What to produce: Reproduce word for word everything in the article about Dineo Ranaka's diagnosis from "I’ve recently been" down to "I know why!".

Dineo Ranaka ‘s Emotional Return: Unveils Shocking Diagnosis that Rocked Her World
Radio personality Dineo Ranaka has resurfaced on social media after a brief hiatus, following her heartbreaking confession about her battle with suicidal thoughts.
During this period, she decided to take a break from both social media and her radio hosting duties.
In a long-awaited return to Instagram this past Friday, Ranaka graciously expressed her gratitude to all those who had showered her with well-wishes for a swift recovery, offering comforting words via text messages and making heartfelt calls to check up on her.
Dineo Ranaka Shares Her Diagnosis
In addition to expressing her gratitude, Dineo Ranaka also took this opportunity to share the diagnosis she had received. She revealed that she had been diagnosed with Severe Chronic Depression, shedding light on the underlying cause of her emotional turmoil.
Ranaka boldly stated that she is no longer in a state of being suicidal. She emphasized the importance of believing in her own resilience and strength in order to overcome such dark thoughts.
Dineo Ranaka’s Full Statement
Please find her complete statement below:
For the calls, the texts, the prayers, the well wishes… THANK YOU!
I’ve recently been diagnosed with Severe Chronic Depression… I feel like I need to allow myself to re-introduce myself to MYSELF because I’ve been a high functioning person with depression. And this is dangerous! VERY DANGEROUS!
I’ve been physically sick. REALLY physically sick. I’ve suspected myself to not be well for a bit over two months now. And eventually, I know why!
What a relief!! My symptoms have been in-sleep seizures, trouble waking up, trouble controlling my bladder, confusion, thoughts of harming myself, trouble with energy to do anything, and meaningful deep empathy/sympathy with those that have taken their lives.
At the end of it all… I am here now. Trying to learn how to move forward without thinking I’m a fraud.
It’s really hard on me. And if you knew half of the judgement I’m dealing with, you would probably want to have yourself admitted and never discharged! But I HAVE FAITH IN ME. I BELIEVE IN ME!! I will be cured! Depression is curable.
The biggest question is: is Dineo suicidal?
The answer WAS yes but is now NO! It is NO because to break the curse I have to believe and say that I’m NOT!!!

Material provided:
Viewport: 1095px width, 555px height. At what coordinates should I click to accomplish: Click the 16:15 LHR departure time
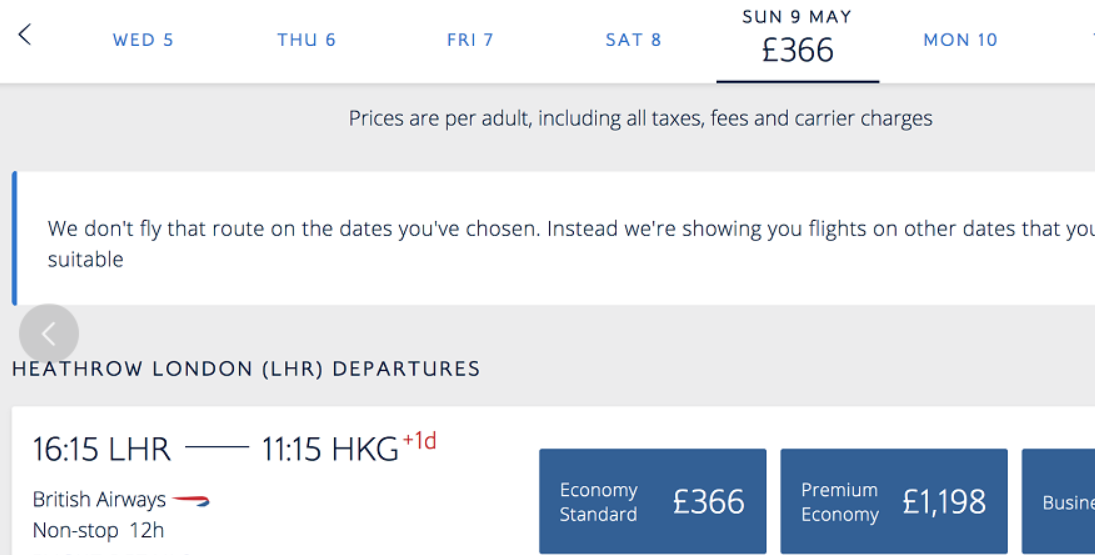pos(102,449)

Written solution:
I’ve recently been diagnosed with Severe Chronic Depression… I feel like I need to allow myself to re-introduce myself to MYSELF because I’ve been a high functioning person with depression. And this is dangerous! VERY DANGEROUS!
I’ve been physically sick. REALLY physically sick. I’ve suspected myself to not be well for a bit over two months now. And eventually, I know why!